### Listing
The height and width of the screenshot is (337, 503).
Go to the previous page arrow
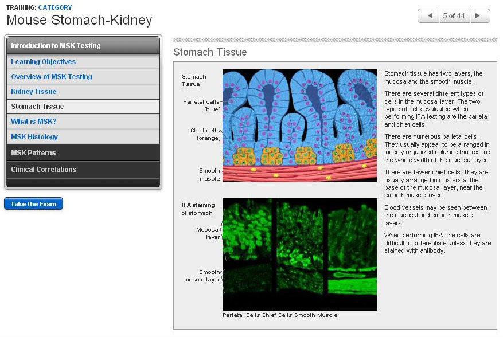click(428, 16)
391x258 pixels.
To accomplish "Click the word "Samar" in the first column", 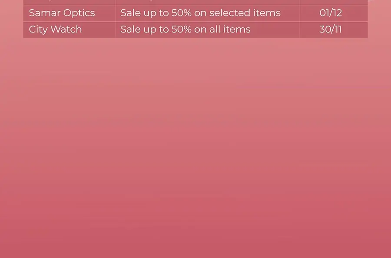I will 44,13.
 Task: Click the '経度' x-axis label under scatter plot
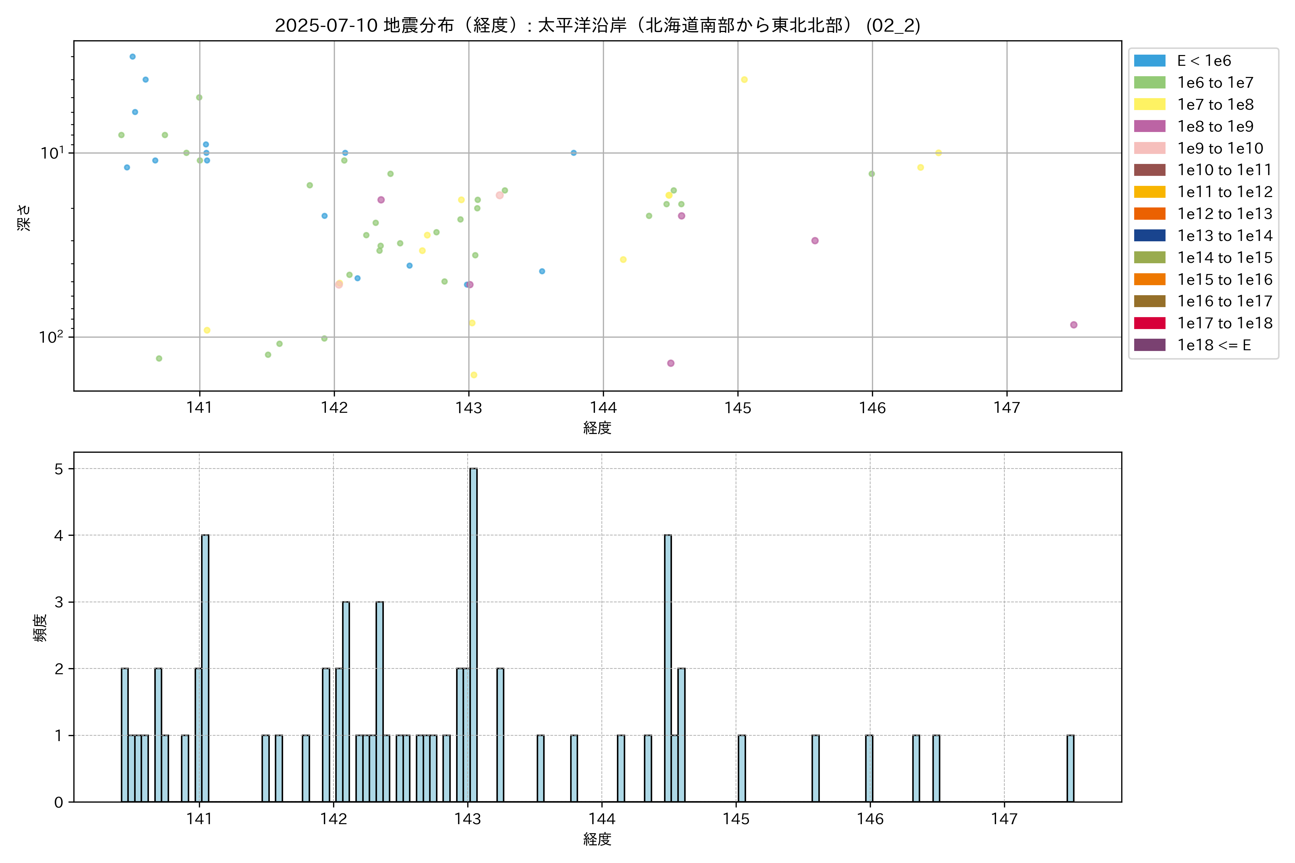(x=597, y=428)
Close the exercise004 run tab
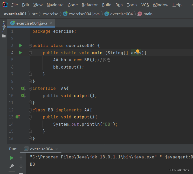The width and height of the screenshot is (193, 174). click(x=56, y=149)
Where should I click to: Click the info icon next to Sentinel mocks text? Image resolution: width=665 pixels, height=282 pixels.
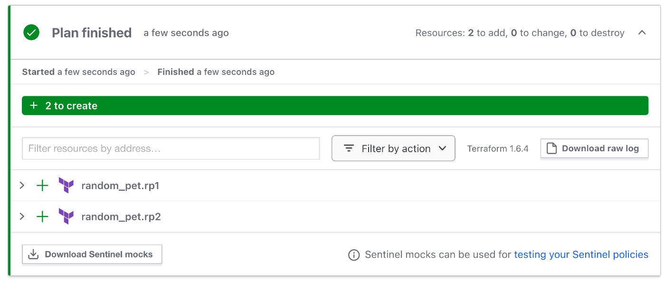point(354,255)
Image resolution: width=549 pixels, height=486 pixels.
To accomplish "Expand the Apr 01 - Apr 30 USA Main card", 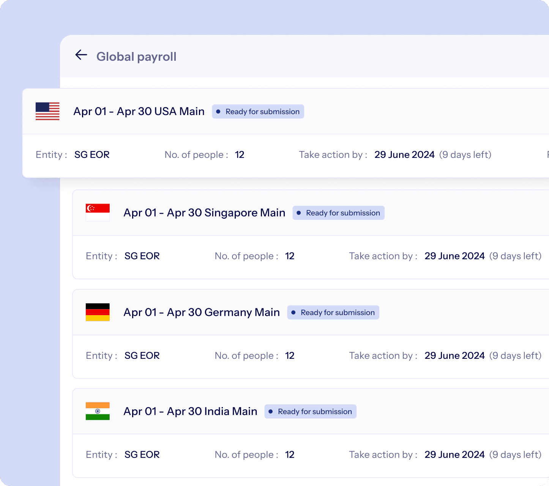I will [x=139, y=111].
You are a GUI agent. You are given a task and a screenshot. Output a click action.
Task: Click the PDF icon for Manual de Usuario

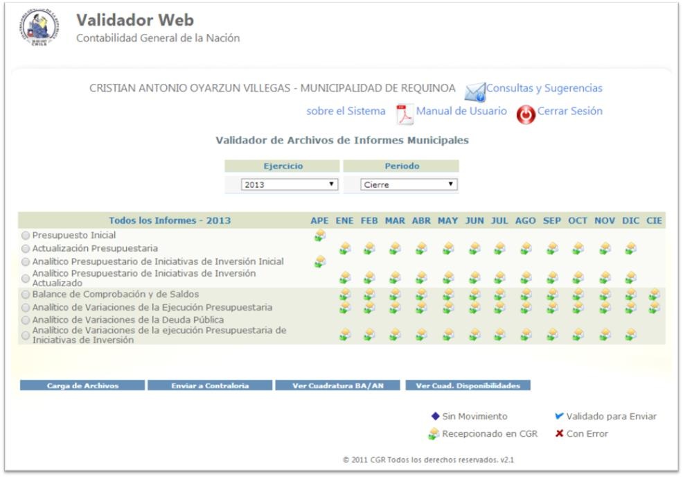405,112
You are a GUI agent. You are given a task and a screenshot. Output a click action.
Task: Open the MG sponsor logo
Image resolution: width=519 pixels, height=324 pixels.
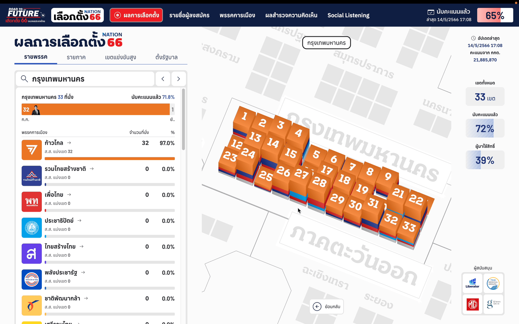473,305
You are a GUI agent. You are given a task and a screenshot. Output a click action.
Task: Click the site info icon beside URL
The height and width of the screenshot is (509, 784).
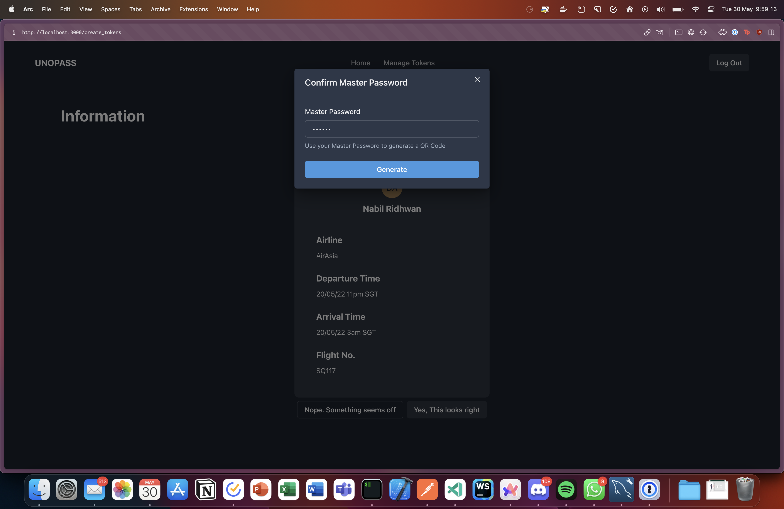pyautogui.click(x=14, y=32)
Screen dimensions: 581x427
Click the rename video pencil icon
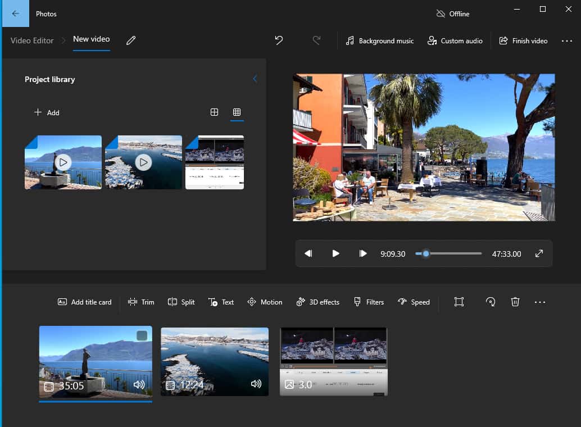tap(131, 40)
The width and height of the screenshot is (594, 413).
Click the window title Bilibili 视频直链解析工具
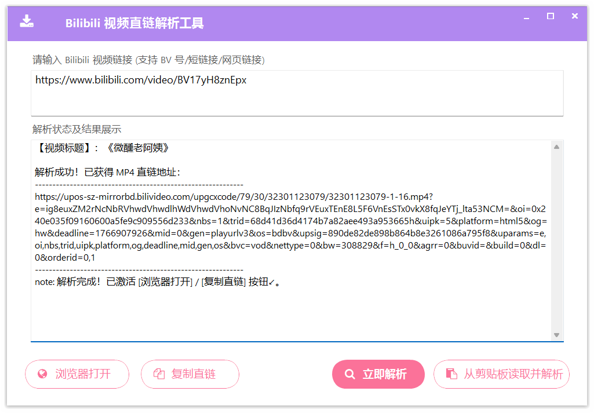click(134, 24)
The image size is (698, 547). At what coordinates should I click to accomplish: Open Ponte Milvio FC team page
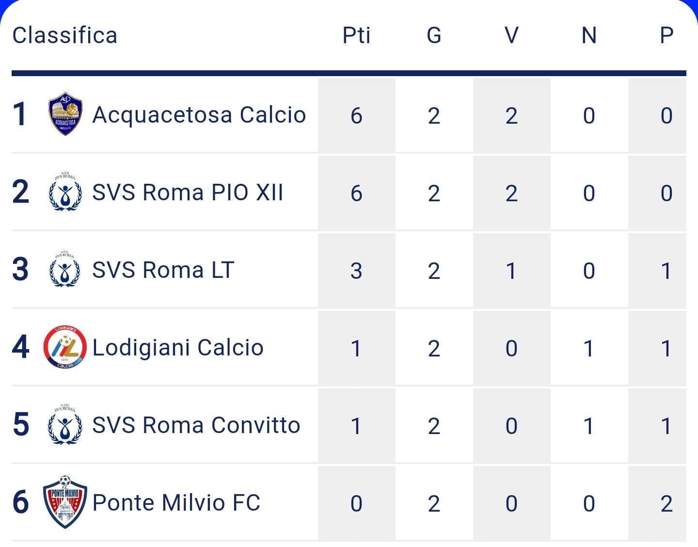(176, 503)
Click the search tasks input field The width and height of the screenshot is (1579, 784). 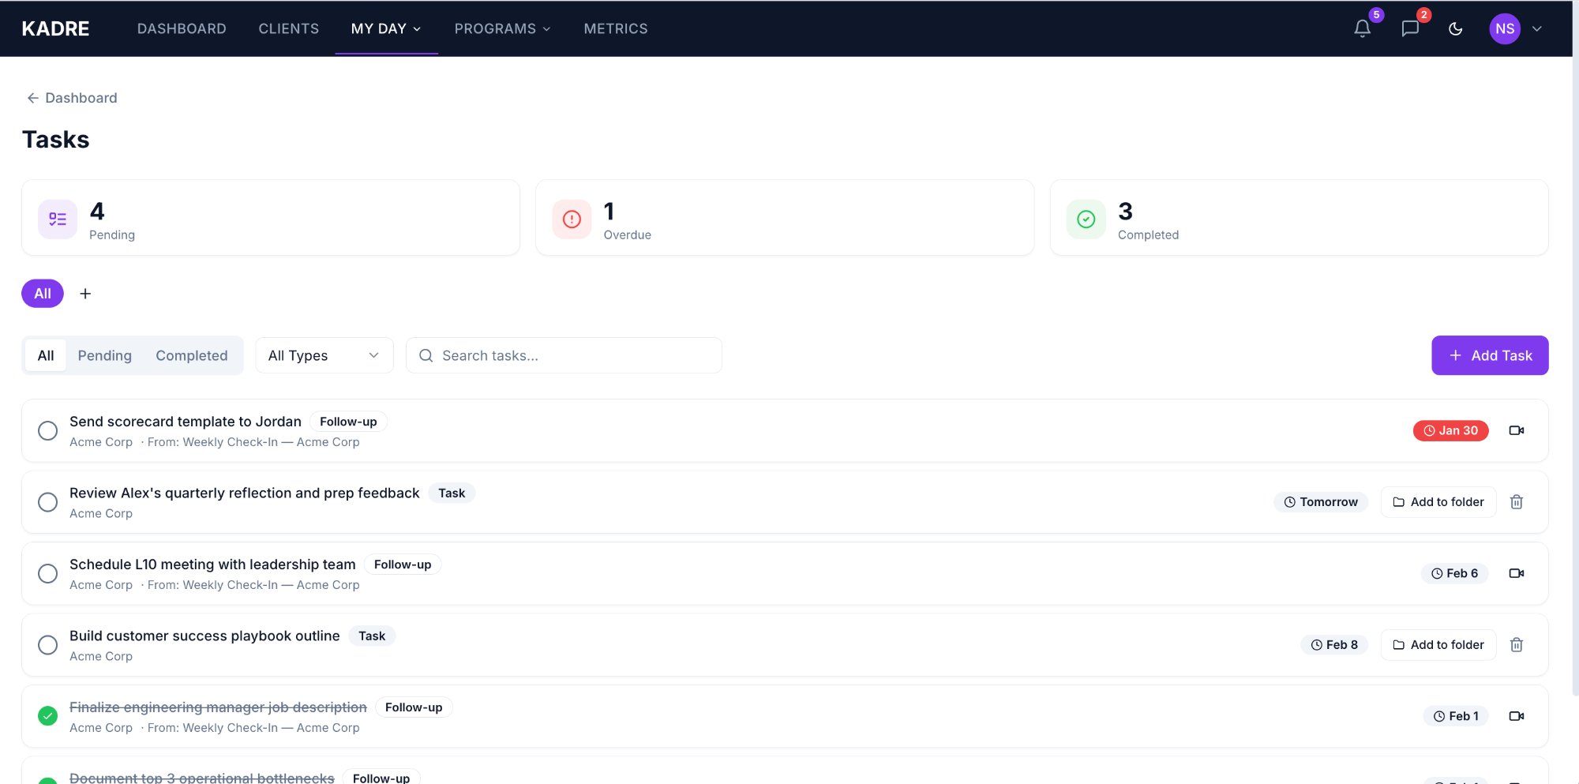click(563, 355)
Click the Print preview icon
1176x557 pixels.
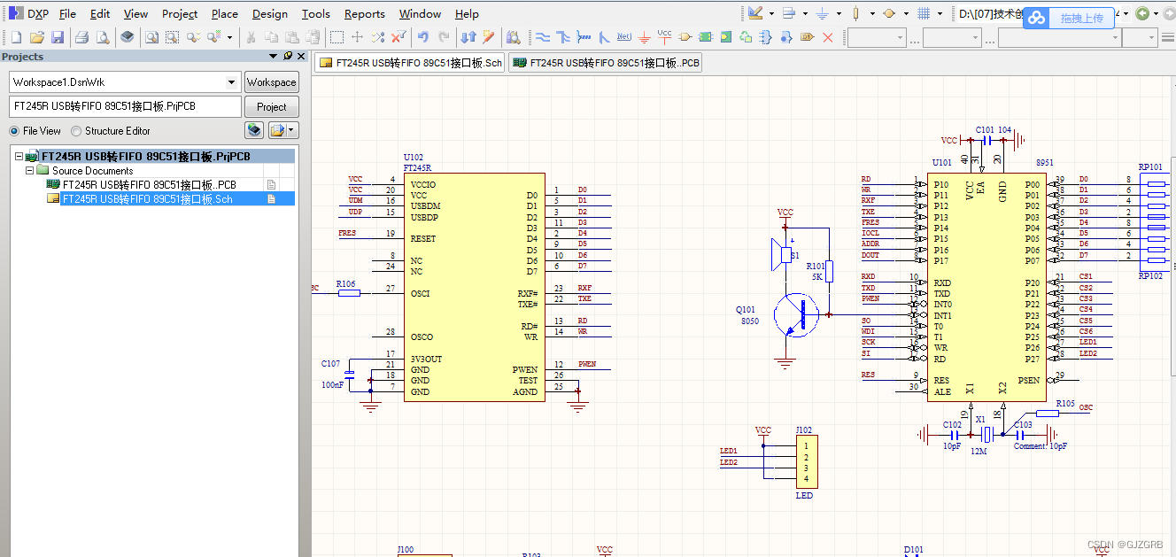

### Exercise
Rescale the stretch of records from the line containing "Screen dimensions: 581x427" through the line containing "click(134, 24)", writing every line again with its request and multiplying each coordinate in the answers by 1.75, rounded to a whole number with halves rounded up. Leave the pictures out of your answer.

### Written response
Screen dimensions: 581x427
Click the rename video pencil icon
tap(229, 70)
The width and height of the screenshot is (594, 413).
Click the window title Bilibili 视频直链解析工具
click(235, 42)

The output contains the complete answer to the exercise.